I do not fit in any of the above categories.  But our Sunday School lesson was about “everybody having a gift they can use to witness to others in growing God’s Kingdom”.  We talked about how all these different gifts – skill sets – help us all make up the body of Christ.

Hmph.

The body?
As in parts of Christ?
Come on ,  you’ve heard that before.
“It takes five fingers to make a hand.”

I was left wondering, “what part, exactly, am I?”

I’m not an educator, and although I do enjoy coloring and have an eye for graphics, I am no artist.  I do not have the patience to rock babies for a morning or afternoon of church services.  I’m not a doctor.  Not a lawyer.  Not an accountant.

Certainly all of THOSE gifted persons make up the elite parts of the body.

I work a regular, hourly-paid office job.  I spend my time away from work checking elementary grade homework and enforcing reading minutes.  Cooking dinner.  Washing clothes.  For fun, I read.  Play Scrabble.  Write.

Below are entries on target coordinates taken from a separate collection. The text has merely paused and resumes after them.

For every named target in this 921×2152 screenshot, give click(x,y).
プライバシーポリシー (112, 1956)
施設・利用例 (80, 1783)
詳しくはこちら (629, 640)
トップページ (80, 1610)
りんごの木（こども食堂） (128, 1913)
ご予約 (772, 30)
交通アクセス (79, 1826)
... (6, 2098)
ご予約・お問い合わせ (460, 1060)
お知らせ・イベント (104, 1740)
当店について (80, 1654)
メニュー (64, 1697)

I came to the conclusion that I must be something like the toenail of the body of Christ.  A small, insignificant part.  Barely noticeable.

Those were my thoughts.  But I wasn’t allowed to dwell on this long before God revealed my importance.

He reminded me of a time when my big toenail was ripped off.  Ooooooo.    I was barefoot, moving furniture around in my young son’s bedroom when that Little Tykes toybox slid across the top of my foot.   Losing a toenail from a big toe is not a temporary handicap.  It took months – MONTHS – for the toenail to heal.  That little thing was the most painful injury I had ever experienced.  I couldn’t wear a regular shoe for weeks.  Every time I stepped on that foot, I felt the injury – for months!  When I wasn’t on my feet, I felt the injury throbbing, begging for my attention.

Yes, the toenail is an important part of our whole.  Do not underestimate the value of it.  Often overlooked, with little attention, in it’s absence, you become keenly aware of it’s importance.

I am proud to be the toenail in the body of Christ.  And I realize now that my place is no less and no more important than all the other wonderful, unique parts of the body.  Together, we make one very cool whole.

Now I’m praying about how I can use my very unique gifts to build His Kingdom.  My eye for the unusual, for color, for plumb lines.  My enthusiasm for word games and reading.  My desire to share His glory and grace with others.  I know that I am a useful part of The Body of Christ.

And now, you know the rest of the story behind the toenail.
What’s your place in the body of Christ?